ECLI:NL:GHARL:2023:9223

Gerechtshof Arnhem-Leeuwarden

Datum uitspraak
31 oktober 2023
Publicatiedatum
31 oktober 2023
Zaaknummer
200.326.597
Instantie
Gerechtshof Arnhem-Leeuwarden
Type
Uitspraak
Rechtsgebied
Civiel recht
Procedures
  • Hoger beroep
Vindplaatsen
  • Rechtspraak.nl
AI samenvatting door LexboostAutomatisch gegenereerd

Hoger beroep in kort geding over toegang tot pachtpercelen en mestkelder

In deze zaak gaat het om een kort geding dat is aangespannen door een pachter tegen drie verpachters over de toegang tot pachtpercelen en een mestkelder. De pachter heeft de vordering ingesteld omdat de mestkelder volgestort is en hij regelmatig geen toegang heeft tot het land. De pachtkamer in Leeuwarden heeft de vordering van de pachter toegewezen, wat door het Gerechtshof Arnhem-Leeuwarden in hoger beroep is bekrachtigd. Het hof heeft vastgesteld dat de pachter recht heeft op onbeperkte en ongehinderde toegang tot de pachtpercelen en de mestkelder. De verpachters hebben in hoger beroep betoogd dat de toegang niet geblokkeerd was, maar het hof heeft dit argument verworpen. Het hof heeft ook geoordeeld dat de verpachters verplicht zijn om de mestkelder ter beschikking te stellen, aangezien deze niet uit de pachtovereenkomst is gehaald. De verpachters zijn veroordeeld tot betaling van de proceskosten aan de pachter. Het hof heeft de beslissing uitvoerbaar bij voorraad verklaard, wat betekent dat de veroordelingen onmiddellijk kunnen worden uitgevoerd, ook als een van de partijen in cassatie gaat.

Uitspraak

GERECHTSHOF ARNHEM-LEEUWARDEN

locatie Arnhem, afdeling civiel
zaaknummer gerechtshof: 200.326.597
(zaaknummer rechtbank Noord-Nederland, locatie Leeuwarden: 10366957)
arrest van de pachtkamer in kort geding van 31 oktober 2023
in de zaak van

1.[verpachtster 1] B.V.

die is gevestigd in [vestigingsplaats]

2. [verpachter 2]

die woont in [woonplaats]

3. [verpachter 3]

die woont in [woonplaats]
die hoger beroep hebben ingesteld
en bij de pachtkamer in Leeuwarden optraden als gedaagden
hierna ieder afzonderlijk: [verpachtster 1] , [verpachter 2] en [verpachter 3]
advocaat: mr. A.A. Westers
tegen
[pachter]
die woont in [woonplaats]
en bij de pachtkamer in Leeuwarden optrad als eiser
hierna: [pachter]
advocaat: mr. E. Zonderland-Knijn

1.Het verloop van de procedure in hoger beroep

Naar aanleiding van het arrest van 1 augustus 2023 heeft op 27 september 2023 een descente en mondelinge behandeling op locatie plaatsgevonden. Daarvan is een verslag gemaakt dat aan het dossier is toegevoegd (het proces-verbaal). Hierna hebben partijen het hof gevraagd opnieuw arrest te wijzen.
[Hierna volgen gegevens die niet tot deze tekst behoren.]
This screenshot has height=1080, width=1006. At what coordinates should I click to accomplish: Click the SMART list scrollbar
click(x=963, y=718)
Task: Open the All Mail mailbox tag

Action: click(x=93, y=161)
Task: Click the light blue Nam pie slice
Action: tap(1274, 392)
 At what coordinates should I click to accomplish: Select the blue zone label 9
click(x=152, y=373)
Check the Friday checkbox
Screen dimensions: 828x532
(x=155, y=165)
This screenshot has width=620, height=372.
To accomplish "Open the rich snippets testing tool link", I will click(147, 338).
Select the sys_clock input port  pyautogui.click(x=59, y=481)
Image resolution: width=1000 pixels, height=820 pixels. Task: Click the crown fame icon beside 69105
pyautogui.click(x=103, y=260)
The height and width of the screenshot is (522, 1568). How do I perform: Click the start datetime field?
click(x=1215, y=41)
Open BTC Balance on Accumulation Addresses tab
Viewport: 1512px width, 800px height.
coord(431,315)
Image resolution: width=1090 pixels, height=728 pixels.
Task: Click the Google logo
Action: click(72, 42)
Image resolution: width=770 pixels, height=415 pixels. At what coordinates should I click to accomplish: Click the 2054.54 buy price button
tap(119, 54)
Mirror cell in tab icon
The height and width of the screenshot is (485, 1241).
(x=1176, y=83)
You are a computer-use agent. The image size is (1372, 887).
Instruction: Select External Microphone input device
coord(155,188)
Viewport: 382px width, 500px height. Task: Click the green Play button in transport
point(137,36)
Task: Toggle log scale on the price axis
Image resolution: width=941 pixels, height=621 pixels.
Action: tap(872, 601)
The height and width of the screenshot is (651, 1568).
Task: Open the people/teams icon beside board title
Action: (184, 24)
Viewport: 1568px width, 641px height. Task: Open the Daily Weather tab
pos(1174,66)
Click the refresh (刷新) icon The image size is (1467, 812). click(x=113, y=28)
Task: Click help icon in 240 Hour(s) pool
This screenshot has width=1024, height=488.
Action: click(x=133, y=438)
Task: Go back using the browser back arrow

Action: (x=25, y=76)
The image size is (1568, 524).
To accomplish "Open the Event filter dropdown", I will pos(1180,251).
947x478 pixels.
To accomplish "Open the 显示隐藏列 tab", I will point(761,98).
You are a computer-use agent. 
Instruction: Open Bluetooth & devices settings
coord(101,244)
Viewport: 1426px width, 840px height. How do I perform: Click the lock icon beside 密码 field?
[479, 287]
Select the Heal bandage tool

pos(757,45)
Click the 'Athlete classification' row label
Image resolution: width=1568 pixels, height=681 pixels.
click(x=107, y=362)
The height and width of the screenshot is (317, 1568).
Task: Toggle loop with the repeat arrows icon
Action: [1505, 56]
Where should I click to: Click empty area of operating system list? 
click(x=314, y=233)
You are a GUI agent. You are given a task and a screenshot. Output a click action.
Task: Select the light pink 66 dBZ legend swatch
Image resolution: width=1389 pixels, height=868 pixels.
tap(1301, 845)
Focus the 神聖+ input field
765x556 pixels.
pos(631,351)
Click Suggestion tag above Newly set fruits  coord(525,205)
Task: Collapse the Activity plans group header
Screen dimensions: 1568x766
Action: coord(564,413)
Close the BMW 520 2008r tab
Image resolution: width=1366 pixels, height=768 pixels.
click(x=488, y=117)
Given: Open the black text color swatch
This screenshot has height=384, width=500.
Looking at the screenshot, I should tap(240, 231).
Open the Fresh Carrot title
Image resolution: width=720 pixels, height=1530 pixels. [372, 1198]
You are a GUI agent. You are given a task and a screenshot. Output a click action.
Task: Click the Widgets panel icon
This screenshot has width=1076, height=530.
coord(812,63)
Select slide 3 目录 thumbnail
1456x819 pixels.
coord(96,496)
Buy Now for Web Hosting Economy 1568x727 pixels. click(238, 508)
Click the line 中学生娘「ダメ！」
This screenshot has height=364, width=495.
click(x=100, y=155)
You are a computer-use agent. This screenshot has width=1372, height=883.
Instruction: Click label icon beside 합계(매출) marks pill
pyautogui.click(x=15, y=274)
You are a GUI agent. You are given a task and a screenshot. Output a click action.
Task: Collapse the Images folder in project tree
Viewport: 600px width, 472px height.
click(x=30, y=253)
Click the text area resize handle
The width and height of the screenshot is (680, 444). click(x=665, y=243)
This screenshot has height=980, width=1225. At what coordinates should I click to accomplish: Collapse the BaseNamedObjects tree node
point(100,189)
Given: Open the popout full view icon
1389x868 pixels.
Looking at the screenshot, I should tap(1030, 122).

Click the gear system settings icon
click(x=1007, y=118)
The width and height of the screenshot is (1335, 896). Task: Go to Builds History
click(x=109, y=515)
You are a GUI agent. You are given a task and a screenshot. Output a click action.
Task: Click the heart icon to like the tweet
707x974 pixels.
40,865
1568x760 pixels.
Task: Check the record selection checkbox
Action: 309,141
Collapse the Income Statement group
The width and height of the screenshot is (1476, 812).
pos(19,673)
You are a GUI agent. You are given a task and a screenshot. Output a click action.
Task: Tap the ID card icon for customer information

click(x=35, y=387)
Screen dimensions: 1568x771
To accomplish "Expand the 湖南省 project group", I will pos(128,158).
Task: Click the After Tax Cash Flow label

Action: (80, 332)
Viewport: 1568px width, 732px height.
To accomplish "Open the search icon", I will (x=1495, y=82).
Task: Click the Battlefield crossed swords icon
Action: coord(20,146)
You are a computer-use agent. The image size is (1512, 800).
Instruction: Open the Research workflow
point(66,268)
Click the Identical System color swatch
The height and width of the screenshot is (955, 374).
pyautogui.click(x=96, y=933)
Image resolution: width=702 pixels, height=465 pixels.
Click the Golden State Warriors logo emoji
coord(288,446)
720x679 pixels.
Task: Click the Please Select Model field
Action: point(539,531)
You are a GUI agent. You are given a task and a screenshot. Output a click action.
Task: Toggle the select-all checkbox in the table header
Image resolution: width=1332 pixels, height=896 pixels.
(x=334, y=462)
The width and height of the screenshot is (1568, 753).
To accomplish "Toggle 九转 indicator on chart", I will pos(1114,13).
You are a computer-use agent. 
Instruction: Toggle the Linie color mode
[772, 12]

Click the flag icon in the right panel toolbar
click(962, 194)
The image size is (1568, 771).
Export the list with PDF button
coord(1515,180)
2.Kern van de zaak en de beslissing

2.1
[pachter] pacht van [verpachtster 1] , [verpachter 2] en [verpachter 3] pachtpercelen en een mestkelder. De mestkelder is volgestort en [pachter] kan regelmatig het land niet op. [pachter] heeft in kort geding onder meer de onbeperkte en ongehinderde toegang gevorderd tot het land en de mestkelder. Die vordering heeft de pachtkamer in Leeuwarden bij vonnis van 31 maart 2023 toegewezen. Het hof is het eens met dit vonnis en bekrachtigt het.
2.2
Hierna legt het hof zijn oordeel uit.

3.Het oordeel van het hof

Inleiding

3.1
Na een eerdere vastleggingsprocedure staat vast dat [verpachter 3] vanaf 2006 en aanvullend in 2013 aan [pachter] ongeveer 7,5 hectare landbouwgrond en een mestkelder regulier heeft verpacht. [verpachter 3] heeft het meeste van de landbouwgrond en mestkelder in verpachte staat verkocht aan [verpachtster 1] . [directeur] is directeur-grootaandeelhouder van [verpachtster 1] en exploiteert daarnaast nog een loonwerk/aannemingsbedrijf. [verpachtster 1] heeft een gedeelte van de grond inclusief boerderij en mestkelder doorverkocht aan [verpachter 2] , de zoon van [directeur] .
3.2
In het verleden is de toegang tot de mestkelder en de achtergelegen percelen voor [pachter] versperd door een groot betonblok en een hek. Op een nieuw aangelegde toegangsweg is de toegang geblokkeerd geweest door een auto. [pachter] heeft hierover een procedure gevoerd tegen [directeur] . Die procedure heeft in juni 2022 geleid tot een vonnis van de pachtkamer in Leeuwarden.
3.3
Daarna heeft [pachter] op onder meer 19 december 2022 en 8 februari 2023 [verpachtster 1] en [verpachter 2] opnieuw gesommeerd een blokkade op te heffen. Op 10 februari 2023 heeft [verpachter 2] de mestkelder volgestort met puin omdat zwaar materieel door de afdekking zou zijn gezakt.
Spoedeisend belang
3.4
Uit de aard van de vordering is het spoedeisend belang gegeven. Daarbij komt dat het hof ter plaatse de materialen heeft aangetroffen waarmee in het verleden de toegang is geblokkeerd. Het hof heeft op locatie ook geconstateerd dat de gepachte percelen grasland al ruim een jaar niet zijn gemaaid. De kwaliteit van het gras en de grote plekken onkruid wijzen daarop. Aannemelijk is dat [pachter] al lange tijd niet op de grond kan of durft. De houding van de huidige eigenaren ten opzichte van [pachter] brengt mee dat gevreesd moet worden voor nieuwe belemmeringen.
3.5
Verder ziet het hof niet in dat een beslissing in kort geding over het wel of niet toegang verlenen te complex is voor een kort geding. De omstandigheid dat bestuursrechtelijk geen toestemming zou zijn voor het handhaven van de mestkelder, is niet van belang voor de rechten en verplichtingen die voortvloeien uit de pachtovereenkomst zoals die tussen partijen is vastgelegd. Waarom het feit dat de grondkamer op 10 maart 2023 de pachtovereenkomst voor bepaalde duur van zes jaar heeft goedgekeurd in de weg staat aan de behandeling in kort geding, is niet toegelicht. Uit de wet vloeit overigens voort dat de pachtovereenkomst telkens van rechtswege met zes jaar wordt verlengd. [1]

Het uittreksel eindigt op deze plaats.